Writing assignments #

The following guidelines apply to all writing assignments unless otherwise noted:

Writing assignments should be prepared in Google docs, with a title that follows the pattern “2020 504 assignment # uniqname”, where # is the number of the assignment, and uniqname is your UM uniqname (i.e. the first part of your email address). For example, if I were submitting for assignment 1, the title would be “2020 504 assignment 1 kshedden”. It is very important to adhere to this pattern or we may not be able to find your assignment.
Share your assignment with me (kshedden@umich.edu), with Octavio (omesner@umich.edu) and with our GSI Jinming Li (lijinmin@umich.edu) before midnight on the day that the assignment is due. Do not edit the assignment after the due date. Note that we can see all changes through the document history.
Your writing should be 1.5-2 pages in length in Google docs, using default margins, default font size (11 point), and 1.5 line spacing (not the default). In general you should write in plain text full paragraphs, without additional subsectioning, bulleted lists, etc.
You may include a few graphs or tables if relevant for your discussion. You can paste these graphs directly into the Google doc. The graphs and tables do not count toward the 1.5-2 page limit. Do not include graphs or tables that are not central to the points you are making in your writing.
Include a short, informative title for all pieces of writing done in this class.

The assignments and due dates are below:

Due Friday October 2 Conduct an analysis of either the COVID testing and mortality data by country, or the WHO global mortality data. Scripts for obtaining and pre-processing the data can be found on the course github site.

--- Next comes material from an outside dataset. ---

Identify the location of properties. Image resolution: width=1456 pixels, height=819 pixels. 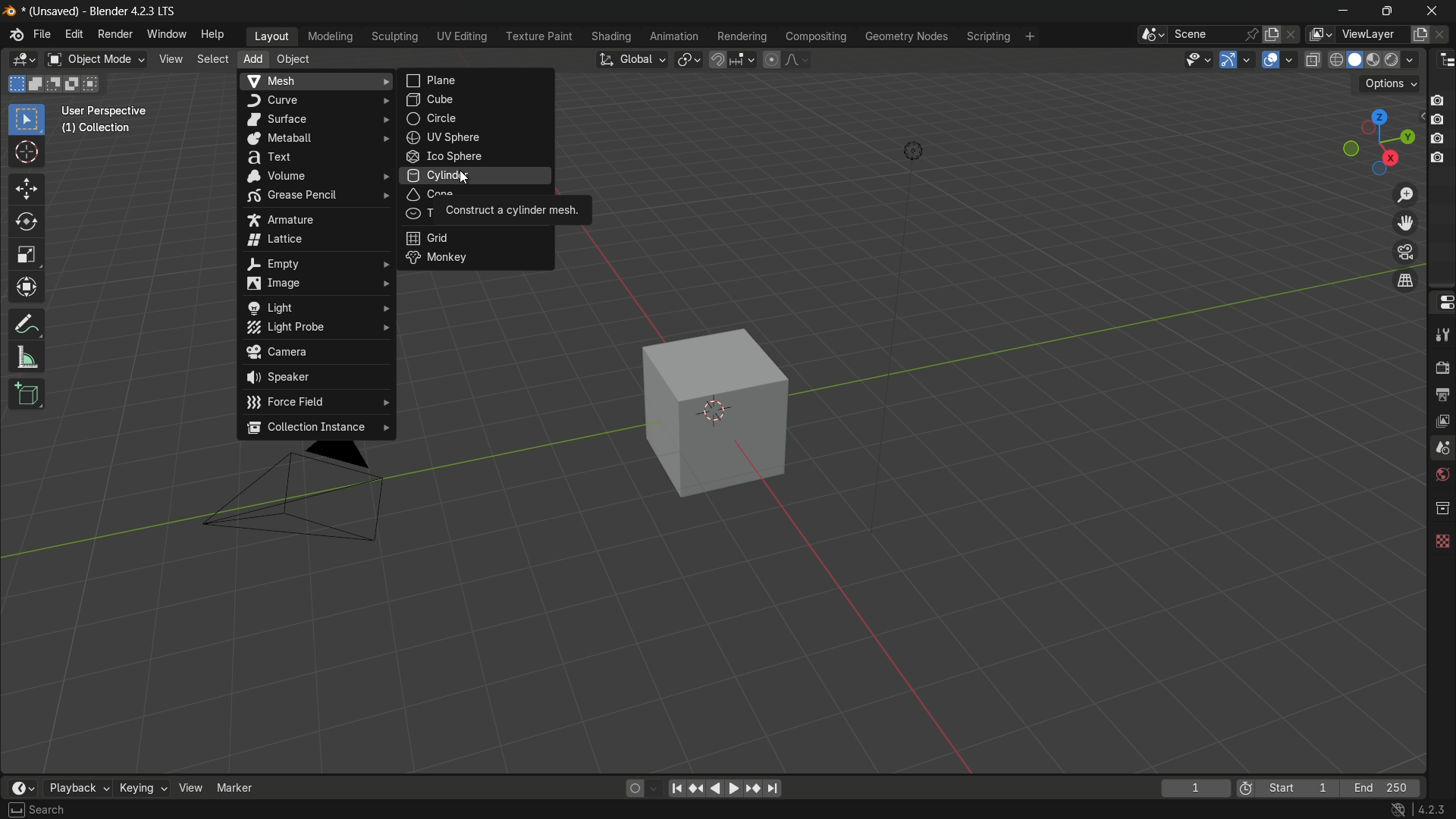
(1441, 303).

The core of your analysis should use generalized linear models, since that is what we have been focusing on in class. For this first assignment, you have the option to essentially repeat parts of the analysis that I demonstrated in class, although since the data are different, the conclusions may differ, and not everything discussed in class may make sense with these new data. You are also welcome to pursue other directions, as long as you can do so in a meaningful way with one of these two datasets. See the guidelines above and the “writing tips” section of the course web page for other suggestions about how to approach this assignment.
Due Friday October 16 Your client is a journalist from ProPublica who wants to write an article on machine bias and sex. She believes that women unfairly receive higher violence-specific COMPAS scores than men, due to gender bias. She would like to know if the data back up her thesis. She has hired you as a statistical consultant for 10-15 hours of work to analyze the data as a coauthor.

Keeping in mind that your client is a very accomplished journalist but does not have much math or statistics background, so it will be important to explain concepts and findings clearly and concisely without statistical jargon. She would like you to provide her with a 1.5 to 2 page memo on your findings. She would also like to use one or two data visualization graphics to communicate key concepts to her readers. Graphics do not count toward your page limit. The graphic should include a one or two sentence description for the article. Including a table with a description is optional, but if it communicates a finding more effectively than words, she would like to have it for the article.

The raw data can be found here: https://raw.githubusercontent.com/propublica/compas-analysis/master/cox-violent-parsed.csv

If using R, the data can be read in using this command: data <- read.csv(url('https://raw.githubusercontent.com/propublica/compas-analysis/master/cox-violent-parsed.csv’)) without first downloading the data.
Due Sunday October 30 You have the choice to work with either the actigraphy data or the internet data for this assignment. You should choose one of these two datasets and conduct an analysis that is focused around a specific question of your choosing. You should use at least some of the time series methods that we discussed in class. There are many directions to consider for this analysis beyond what we discussed in class, so you should go beyond what we have already discussed in some way. We are providing additional days of data for the internet study, and additional data about the subjects from the actigraphy study. See the course github site for more information. See this link for access to some of the data.
The Ann Arbor Public Schools Board of Education (AAPS) would like to understand the effect that student absences have on mathematical educational performance. As a preliminary analysis, they would like to examine the Student Performance data set from the UCI Machine Learning Repository on student secondary educational achievement. This work will be used to inform further research. AAPS would like you to analyze these data to assess the impact of three or more absences versus less than three on math final grade. Additionally, they would like to identify student attributes that possibly contribution absences.

The data and data dictionary can be found here under ‘student.zip’.

Because absences occur before and after the first and second period grades, these covariates should not be included with the pre-treatment variables.

For this assignment, please include a publication-quality table that shows basic statistics for all covariates similar to shown in the lecture notes with the write up.

Note: This is a semi-colon delimited file.
Due Wednesday, December 2 Conduct an analysis of the NHANES, RLMS, or CHNS (China Health and Nutrition Study) data using modern regression approaches for data that are multilevel, correlated, and/or have a non-additive functional structure. As with all other writing in this course, you should define a specific question and aim to address it primarily using methods discussed in class. You should not address the same questions that we discussed using these data during the lectures (i.e. blood pressure and anthropometry in NHANES, and sex-differences in income in the RLMS). Information about obtaining and basic preparation of the data is available on the course github site.